= Aufgabe =
Nenne alle geografischen Namen (Länder, Regionen, Inseln, Städte) aus dem Forumsbeitrag über Kulturschock, jeden nur einmal und in der Reihenfolge ihres ersten Auftretens.

━━━ Angezeigter Text ━━━

Thema: Kulturschock und Ängste  (Gelesen 3389 mal)

Alessandrita

« am: 23. August 2013, 07:18 »
Hallo

Zurzeit habe ich eine ganz komische Stimmung, die ich vielleicht nicht ganz erklären kann. Ich war jetzt fünf Monate in den USA, zwei Monate davon bin ich in West USA & Hawaii gereist. Bevor ich die USA verliess, hatte ich schon lange Zeit nach zuhause. Nun bin ich seit 12 Tagen in Panama angekommen und ich glaube, ich habe einen Kulturschock, von dem ich mich irgendwie nicht erhole.

Ich war 5 Tage in Panama City, da ich mich vom langen Flug und Jet Lag erholen musste. Seit einer Woche bin ich in Bocas del Toro, wo eine Woche lang in eine Sprachschule gehe, damit ich endlich ins Spanisch komme. Ich kann schon Spanisch, nur ist es eingerostet auch aufgrund des langen Aufenthalt in den USA. Ich habe diese Woche auch bewusst so geplant, dass ich mich an einem Ort wieder zuhause fühlen kann, um Kräfte und Energie zu sammeln und dann weiterreisen zu können.

━━━ Datenteil ━━━

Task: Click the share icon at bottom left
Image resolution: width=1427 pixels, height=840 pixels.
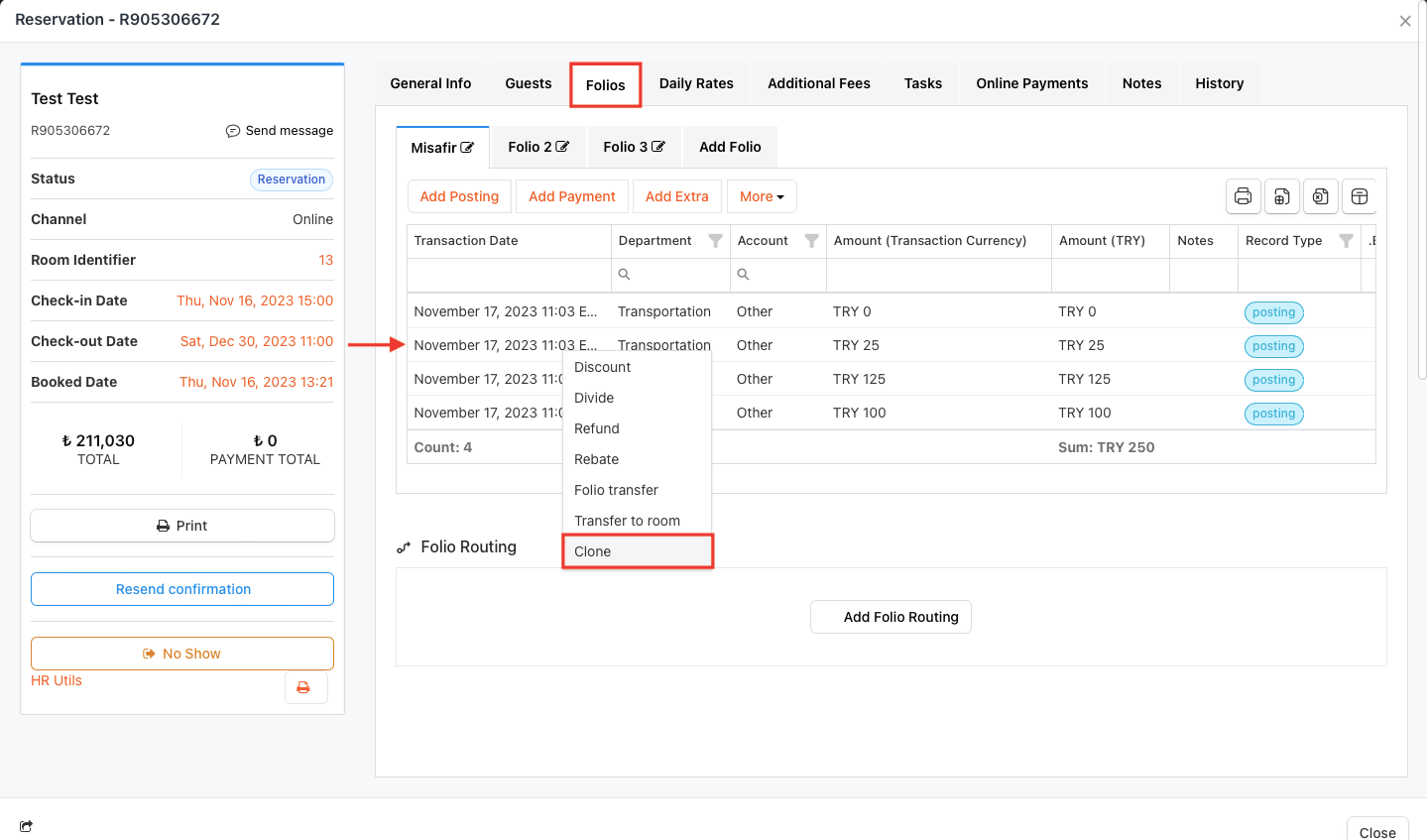Action: tap(27, 826)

━━━

= Ergebnis =
USA, West USA, Hawaii, Panama, Panama City, Bocas del Toro